** begin Reading text **
The British colonial period

1 The spatial component of the Sri Lankan Buddhist imaginary 1590s to 1815

The mythic reason [for Sinhala attachment to the land of Sri Lanka] is that this [Sri Lanka] was the dream land of the Buddha himself.… This was the land where finally the religion of the Buddha was going to be at peace in its Theravāda original form. Constantly there were attempts to sort of get rid of this – annihilate this through invasions and the worst of it all were the three European invasions.
(Fieldwork interview with Jaya)
This quote from one from my fieldwork interviews offers an imaginary that pictures the whole island of Sri Lanka as the possession of both the Buddha and the Sinhala people. It is an envisioning that seems to stretch back to words such as these from the Rājāvaliya, which imply that the Buddha had a unique relationship with Sri Lanka:
And, moreover, from amongst the god-chiefs of the 10,000 worlds, Buddha called the god Ṣakra, who had the care of this blessed Sakwaḷa, and gave the illustrious island of Laṇká into his charge; he also entrusted Prince Vijaya [mythical founder of the Sinhala people believed to have arrived in Sri Lanka on the day the Buddha died] to his care, giving him protective water and thread. The island of Laṇká he entrusted to the god Upulvan; and departed this life.
(The Rājāvaliya; Gunasekera 1954: 15)
This chapter first examines what we know of Sinhala Buddhist consciousness in the Kandyan Kingdom, after it emerged as the bearer and landscaper of Sinhala Buddhist identity in the 1590s, before turning to one example – the poetry of Alagiyavanna Mukaveṭi as examined by Berkwitz – to illustrate models of Sinhala Buddhist consciousness under the Portuguese. Lastly, I comment on the beginning of British rule. My focus is the attribution of meaning to the land of Sri Lanka, and the cosmology, narratives and sense of Sinhalaness that lay behind it, particularly with reference to the inclusion or exclusion of the Other. Key to this is representation of the past, particularly of the Vijaya myth, the founding myth of the Sinhala people, and Sinhala dynastic culture, and the link between both and the land of Sri Lanka (Coomaraswamy 2000: 27–28). To use Kemper’s words, Sinhala consciousness concerns ‘the presence of the past’ in each era of the country’s history (Kemper 1991: 2).

Sinhala Buddhist consciousness in the Kandyan Kingdom (1590s–1815)
** end Reading text **
Objective: Reproduce the passage on Sinhala Buddhist identity in Sri Lanka between "1 The spatial" and "three European invasions.", inclusive.
** begin Stored data **
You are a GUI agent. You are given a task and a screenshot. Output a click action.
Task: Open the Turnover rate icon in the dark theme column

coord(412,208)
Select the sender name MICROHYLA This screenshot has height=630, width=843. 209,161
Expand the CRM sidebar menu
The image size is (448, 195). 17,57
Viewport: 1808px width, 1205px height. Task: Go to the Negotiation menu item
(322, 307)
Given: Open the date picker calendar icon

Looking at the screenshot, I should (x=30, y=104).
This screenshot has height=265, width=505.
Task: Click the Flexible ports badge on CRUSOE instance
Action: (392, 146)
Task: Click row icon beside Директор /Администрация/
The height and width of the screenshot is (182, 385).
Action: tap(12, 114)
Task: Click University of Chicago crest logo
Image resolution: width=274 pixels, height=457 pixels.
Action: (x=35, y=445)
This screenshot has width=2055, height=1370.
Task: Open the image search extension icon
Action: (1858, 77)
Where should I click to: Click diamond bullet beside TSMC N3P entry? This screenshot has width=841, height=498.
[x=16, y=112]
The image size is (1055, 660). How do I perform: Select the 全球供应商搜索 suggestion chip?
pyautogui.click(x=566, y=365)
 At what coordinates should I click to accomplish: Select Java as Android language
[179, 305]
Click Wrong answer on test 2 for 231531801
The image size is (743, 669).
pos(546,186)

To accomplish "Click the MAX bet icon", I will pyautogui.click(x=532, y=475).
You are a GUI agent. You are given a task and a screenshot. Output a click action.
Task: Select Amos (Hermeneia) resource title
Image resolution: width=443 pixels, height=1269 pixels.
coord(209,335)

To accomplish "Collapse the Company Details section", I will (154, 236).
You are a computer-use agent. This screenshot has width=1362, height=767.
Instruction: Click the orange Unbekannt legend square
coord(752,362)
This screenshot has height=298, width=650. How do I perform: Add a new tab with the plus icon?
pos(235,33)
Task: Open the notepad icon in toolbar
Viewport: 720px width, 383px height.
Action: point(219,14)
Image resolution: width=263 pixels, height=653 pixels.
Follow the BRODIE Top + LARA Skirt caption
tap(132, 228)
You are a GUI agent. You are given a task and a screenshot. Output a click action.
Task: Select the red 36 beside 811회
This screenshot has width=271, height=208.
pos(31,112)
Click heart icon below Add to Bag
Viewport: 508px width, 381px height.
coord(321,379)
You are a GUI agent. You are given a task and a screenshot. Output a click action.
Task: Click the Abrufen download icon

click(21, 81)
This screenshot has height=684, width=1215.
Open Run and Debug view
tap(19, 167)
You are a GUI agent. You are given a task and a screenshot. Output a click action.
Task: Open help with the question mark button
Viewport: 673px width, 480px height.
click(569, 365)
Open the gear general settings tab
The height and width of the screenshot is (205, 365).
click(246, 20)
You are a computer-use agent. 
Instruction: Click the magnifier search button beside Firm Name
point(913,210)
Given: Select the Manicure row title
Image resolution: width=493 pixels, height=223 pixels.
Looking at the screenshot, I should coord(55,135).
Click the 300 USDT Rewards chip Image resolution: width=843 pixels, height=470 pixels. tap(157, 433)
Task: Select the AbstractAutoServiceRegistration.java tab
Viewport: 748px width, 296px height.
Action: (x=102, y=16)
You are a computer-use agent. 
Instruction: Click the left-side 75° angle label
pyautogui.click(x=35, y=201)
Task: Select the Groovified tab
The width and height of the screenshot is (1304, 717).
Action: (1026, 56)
** end Stored data **
Result:
1 The spatial component of the Sri Lankan Buddhist imaginary 1590s to 1815

The mythic reason [for Sinhala attachment to the land of Sri Lanka] is that this [Sri Lanka] was the dream land of the Buddha himself.… This was the land where finally the religion of the Buddha was going to be at peace in its Theravāda original form. Constantly there were attempts to sort of get rid of this – annihilate this through invasions and the worst of it all were the three European invasions.